There are a plethora of books in the self help section, and sometimes you don't know which ones are really helpful or not... This book is a classic. It was written in 1971, and unlike many texts of that time, it is still fresh, interesting and relevant. It's written in an easy, jargon free language, which has at its heart a depth and genuine empathic concern for people and their journies.The techniques they apply are based on the transactional analysis model developed by Eric Berne, but don't worry, you don't have to know any thing about that - the book explains itself beautifully.The main reason I love it is that it is filled with exercises that you can do by yourself, or share with a partner, about who you are and how you relate to things. It has excellent, simple exercises that open you up to examining childhood influnces, parental attitudes and current behaviour patterns in an illuminating, non-judgemental way.If you are interested in learning a bit more about yourself, or if you have behaviour patterns that are troubling you and aren't sure where they come from, this is a great place to start.I've given this book frequently as a gift (adolescents love it!) and I always get lovely feedback. I would definitely recommend this book ahead of a host of others that are out there.

The inner self

"Born to Win " , is a book I read 20 years back , & have kept going back to ever since. It is an insight into the inner self of a person , without a whole lot of technical jargon .Its fun reading, with a whole lot of telling-it-all pictures , stories , anecdotes. It stays simple , which is very difficult when the subject is technical.Its a great gift to a confused teenager, a groping adult, a troubled parent or just about anybody. Make sure you have your own copy .
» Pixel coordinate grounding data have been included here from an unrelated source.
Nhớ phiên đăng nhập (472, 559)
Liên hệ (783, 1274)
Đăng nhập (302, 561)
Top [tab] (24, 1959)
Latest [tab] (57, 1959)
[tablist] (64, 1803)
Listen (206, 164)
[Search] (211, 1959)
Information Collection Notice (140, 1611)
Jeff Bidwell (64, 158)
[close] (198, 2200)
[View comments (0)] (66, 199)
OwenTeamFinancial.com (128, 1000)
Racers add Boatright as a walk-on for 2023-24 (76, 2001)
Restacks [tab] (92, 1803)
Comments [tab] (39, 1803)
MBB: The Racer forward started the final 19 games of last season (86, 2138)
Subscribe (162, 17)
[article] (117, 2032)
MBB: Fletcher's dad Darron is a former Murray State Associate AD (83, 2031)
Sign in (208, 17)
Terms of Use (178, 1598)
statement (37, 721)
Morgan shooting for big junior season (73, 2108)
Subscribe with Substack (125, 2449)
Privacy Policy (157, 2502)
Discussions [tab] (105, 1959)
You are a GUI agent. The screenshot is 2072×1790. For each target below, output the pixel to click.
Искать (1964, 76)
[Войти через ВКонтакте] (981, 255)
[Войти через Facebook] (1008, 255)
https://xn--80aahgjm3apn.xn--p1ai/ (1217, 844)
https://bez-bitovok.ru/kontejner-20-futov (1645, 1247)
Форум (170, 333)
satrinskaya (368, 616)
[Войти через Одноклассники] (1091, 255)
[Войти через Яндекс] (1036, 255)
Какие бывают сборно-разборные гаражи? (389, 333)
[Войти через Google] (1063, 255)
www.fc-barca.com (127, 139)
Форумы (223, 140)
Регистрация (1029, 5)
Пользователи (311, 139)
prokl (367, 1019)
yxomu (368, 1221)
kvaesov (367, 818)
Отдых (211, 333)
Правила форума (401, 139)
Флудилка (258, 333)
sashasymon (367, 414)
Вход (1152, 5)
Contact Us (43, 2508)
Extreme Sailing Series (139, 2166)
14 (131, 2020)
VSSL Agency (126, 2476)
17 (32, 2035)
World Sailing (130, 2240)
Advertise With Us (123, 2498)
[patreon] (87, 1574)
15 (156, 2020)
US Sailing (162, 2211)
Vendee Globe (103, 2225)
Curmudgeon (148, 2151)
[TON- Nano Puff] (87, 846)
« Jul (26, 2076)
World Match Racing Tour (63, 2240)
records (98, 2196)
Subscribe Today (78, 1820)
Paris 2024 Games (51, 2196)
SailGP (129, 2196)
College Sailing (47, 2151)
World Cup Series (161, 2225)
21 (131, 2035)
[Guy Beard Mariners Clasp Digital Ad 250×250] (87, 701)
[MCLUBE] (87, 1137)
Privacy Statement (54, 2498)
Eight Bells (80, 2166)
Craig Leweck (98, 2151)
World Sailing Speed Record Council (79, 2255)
A Remarkable Guide To Mental Health

We all behave in ways that mystify us. There are those times when we find ourselves hypercritical and judgmental, or profoundly nurturing, or consumed with anger far out of proportion to the provocation, or able to reason with insight and dispassion. From whence come these vastly different responses to the triggers of life? Born To Win provides a vivid and compelling journey through the emotional (ego) states that are invoked by life events. The authors conceptualize these emotional (ego) states through the hypothetical construct suggested by Eric Berne, M.D. (Games People Play). In the "Parent" state, we are judgmental or nurturing; in the "Adult" state, rational and analytical; in the "Child" state, impulsive and playful or angry and hurt. The authors demonstrate how our emotional responses to life events arise out of these three ego states. Each ego state has an appropriate time and place. Often, however, our inappropriate or self-defeating emotional responses occur because we have been overprogrammed by aversive early life events to respond from one ego state when another would be far more adaptive. Recognizing the inappropriate ego state and making the transition to the more proper ego state vastly improves the quality of one's life (e.g., responding to constructive criticism as a rational Adult instead of as a petulant Child). We are all "born to win" and can do so when we learn to respond to life events from the proper ego state. Born To Win is an invaluable contribution to the cause of mental health.